Michael Hakimi, seit 2011 Professor für Freie Kunst mit dem Schwerpunkt Malerei an der Nürnberger Kunstakademie, sowie das Studentinnen-Duo Alexandra Hojenski und Julia Liedel zeigen Bilder und eine ausgedehnte Raum-Installation, welche den komplexen Zusammenhang von Ein- und Ausgrenzung beleuchten. Hakimi präsentiert eine Art Tagebuch alltäglicher Erfahrungen in Form von 18 äußerst sorgfältig ausgeführten Bleistift-Zeichnungen. Satirisch überspitzt und leicht surreal verfremdet schildert der Künstler allerlei mehr oder minder spektakuläre Versuche, räumliche, gesellschaftliche und emotionale Mauern zu überwinden.

Da gibt es die Zeichnung eines exklusiv gekleideten jungen Mannes, der mithilfe einer schlichten Brechstange seinem offenbar allzu geordneten, allzu überschaubaren Dasein im goldenen Käfig entrinnen will. Eine andere Strichzeichnung dokumentiert den Befreiungsschlag einer gutbürgerlichen jungen Frau, bei dem ein Laptop als Waffe zum Einsatz kommt.

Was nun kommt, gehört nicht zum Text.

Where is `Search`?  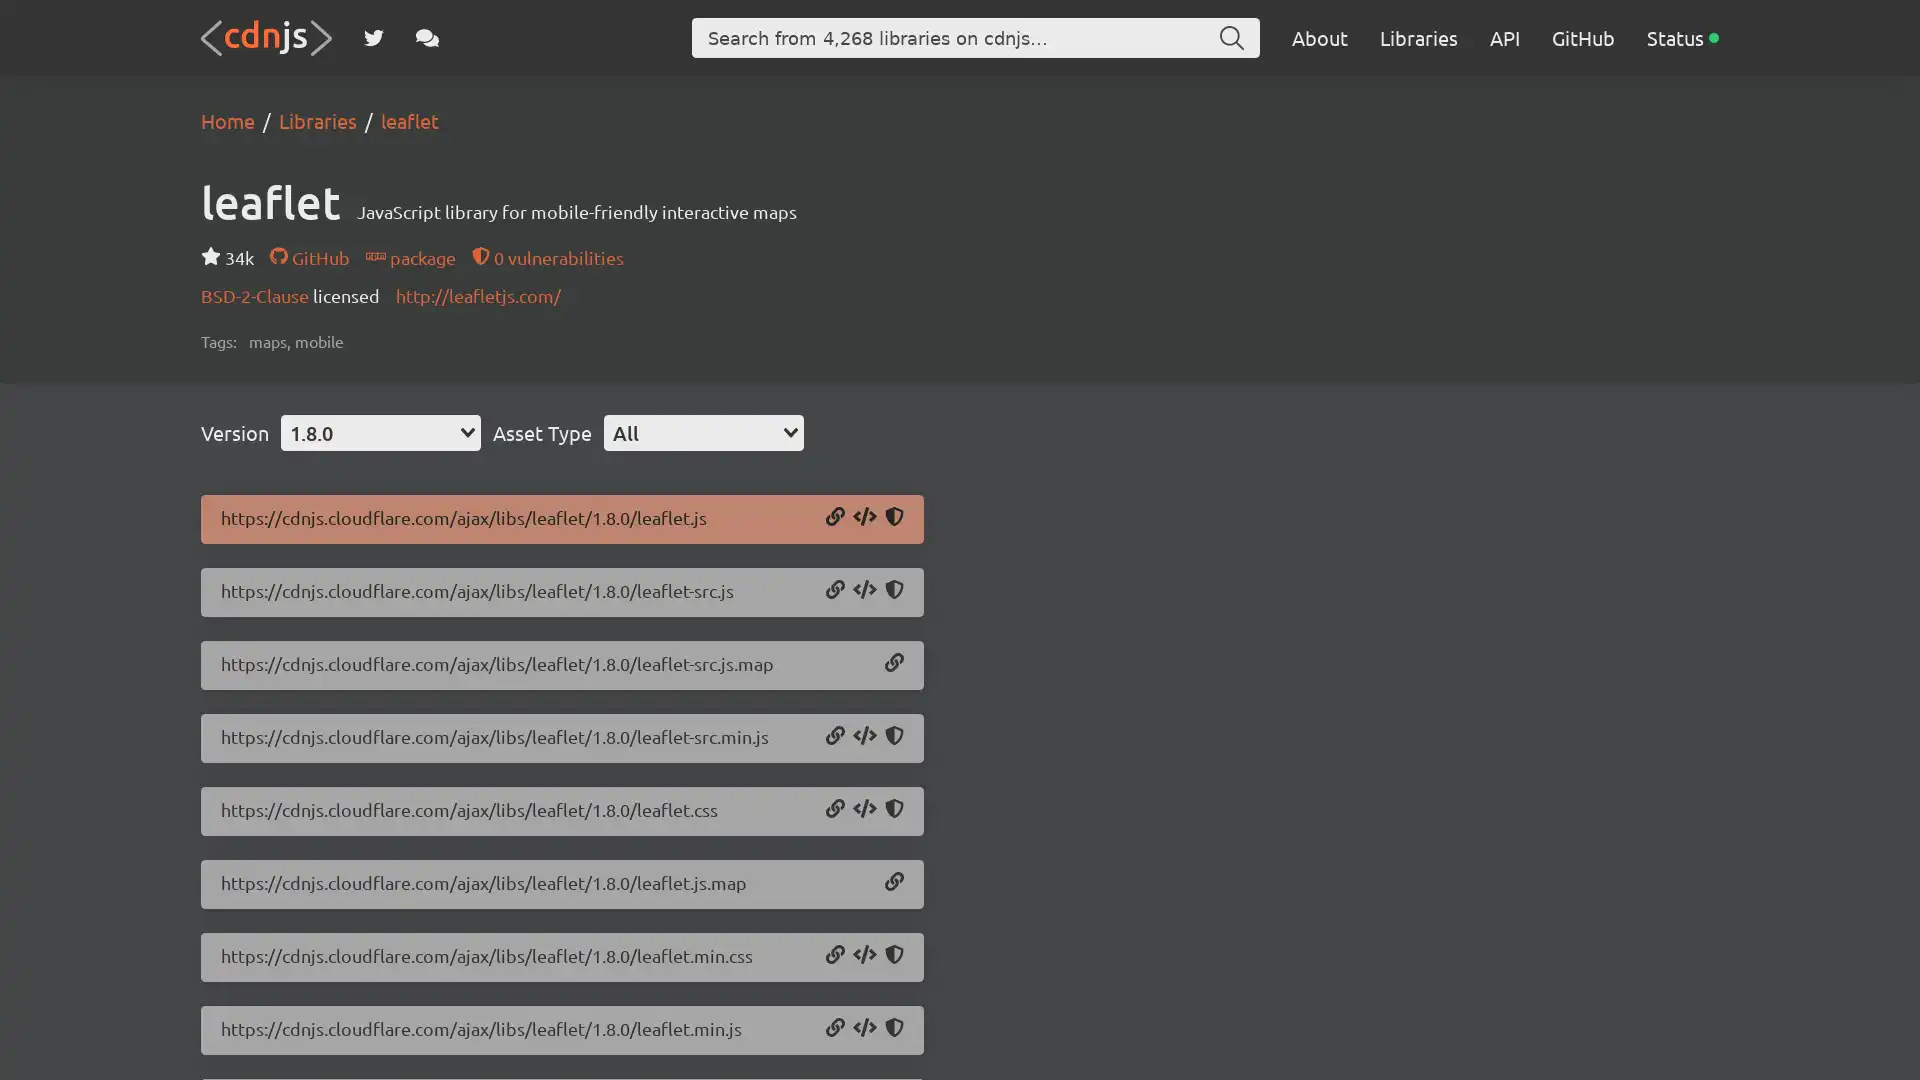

Noch viel komplizierter und auch letztlich riskanter als der Drang aus einer privilegierten Innenwelt in ein Draußen, in dem vermeintlich nur Freiheit und Abenteuer warten, ist der umgekehrte Weg, der den Wechsel aus der Welt der gesellschaftlichen Outsider in eine rundum gesicherte Insider-Existenz zum Ziel hat. Michael Hakimi dokumentiert die Ochsentour zu den Orten des Drinnen- und Dabeiseins sehr anschaulich. Aus seiner Sicht stößt der Mensch, der nach dem Höheren strebet, an allen offiziellen Grenzübergängen zwischen den Gesellschaftsklassen auf raffinierte Drehkreuze, in denen er sich allzu häufig heillos verfängt.

Fast heimelig

Der Ausstellungsbeitrag der beiden Akademie-Studentinnen Alexandra Hojenski und Julia Liedel bringt einen Aspekt von Michael Hakims Zeichnungen in die dritte Dimension. Die Künstlerinnen haben einen Treppen- und einen Kellerraum in eine beunruhigende Mischung aus getarntem Rückzugsort und Raubtierzwinger verwandelt.

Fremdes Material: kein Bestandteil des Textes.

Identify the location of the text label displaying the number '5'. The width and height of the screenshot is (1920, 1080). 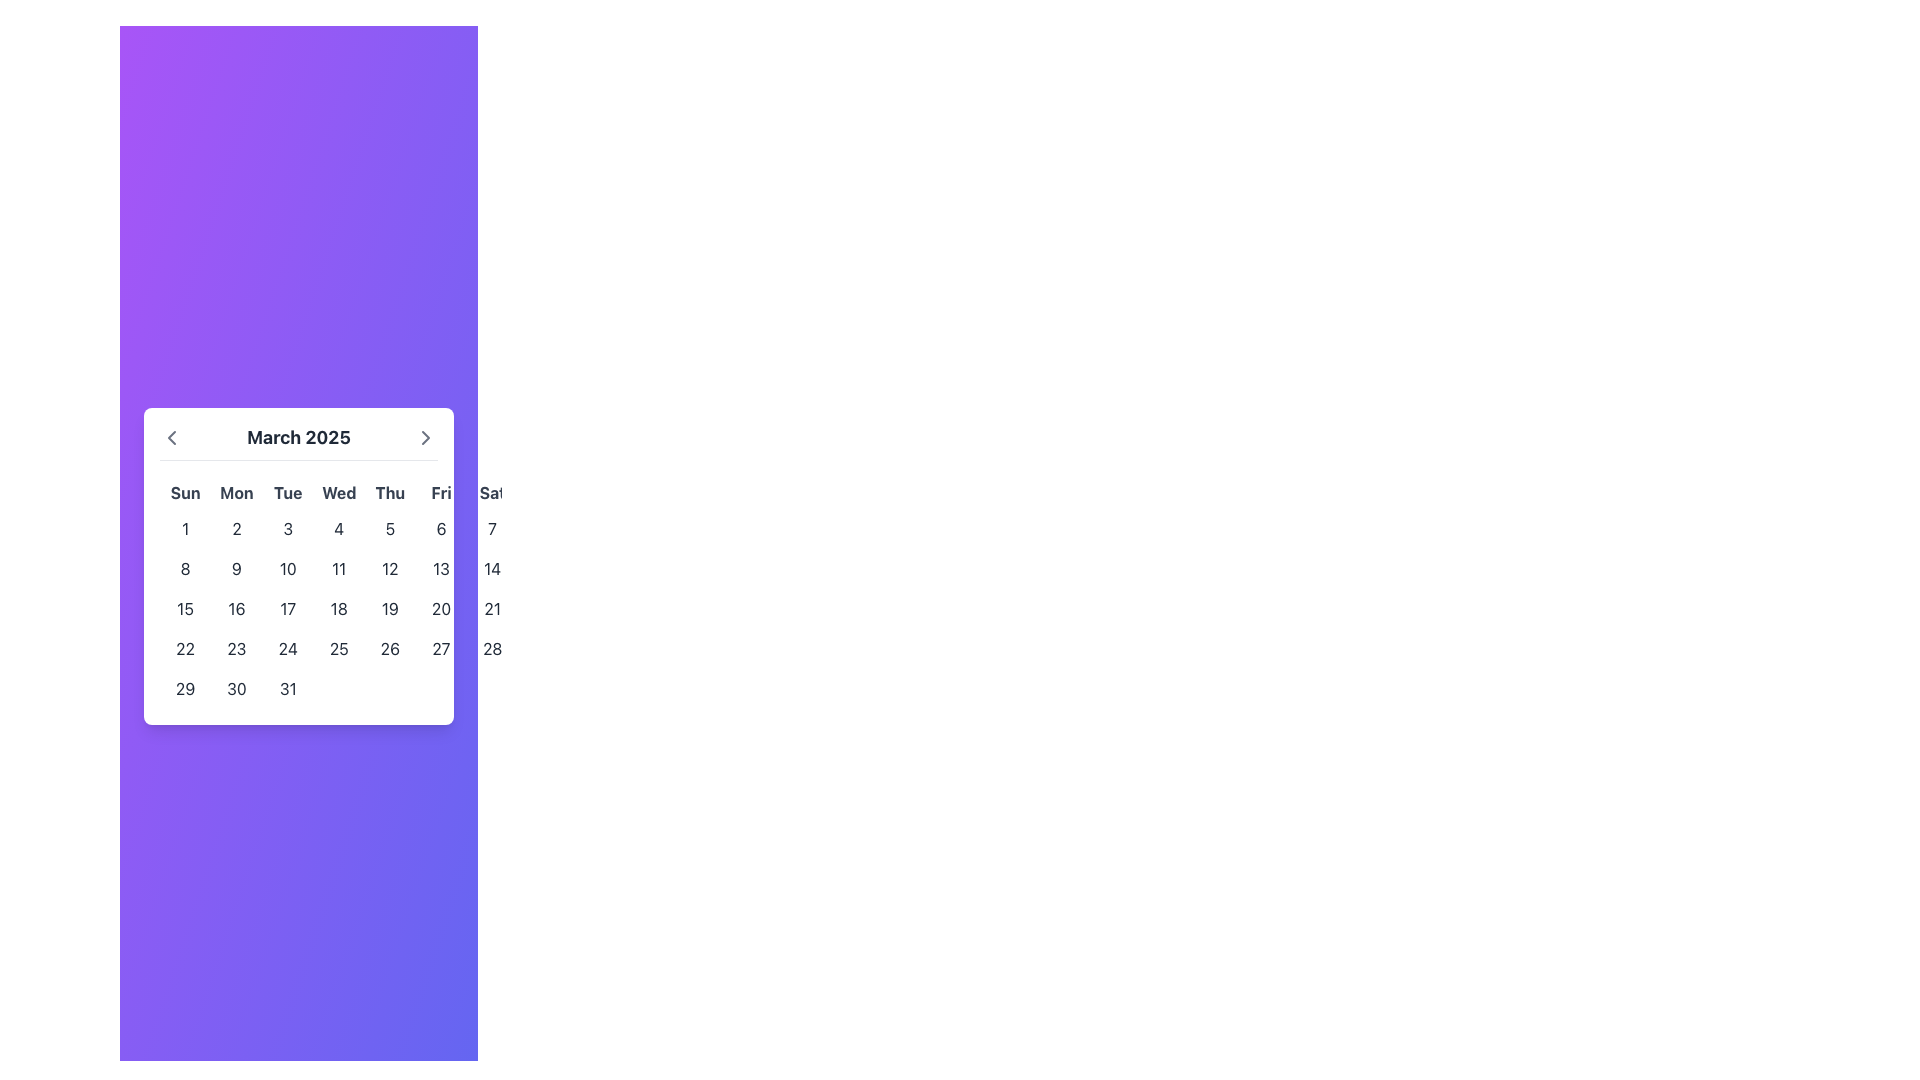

Folgt der Ausstellungsbesucher einer Spur aus gelbem Sand, gelangt er über eine Bodenluke in eine nur schwach beleuchtete Höhle. Die (trotz einiger herumliegender Stahlrohr-Skelette) fast heimelige Atmosphäre wird durch die Präsenz von gitter-,netz- und fallenartigen Objekten empfindlich gestört. Das subtil Beunruhigende der Aufbauten verstärkt eine Klang-Installation aus permanentem Scharren, Klopfen, Jaulen und Knurren. Hojenski und Liedel pflegen einen rundum erfreulich intelligenten Umgang mit vieldeutigen Zeichen und Symbolen. Auf dies Weise kann ihre Kunstpraxis inhaltlich ebenso überzeugen wie formal.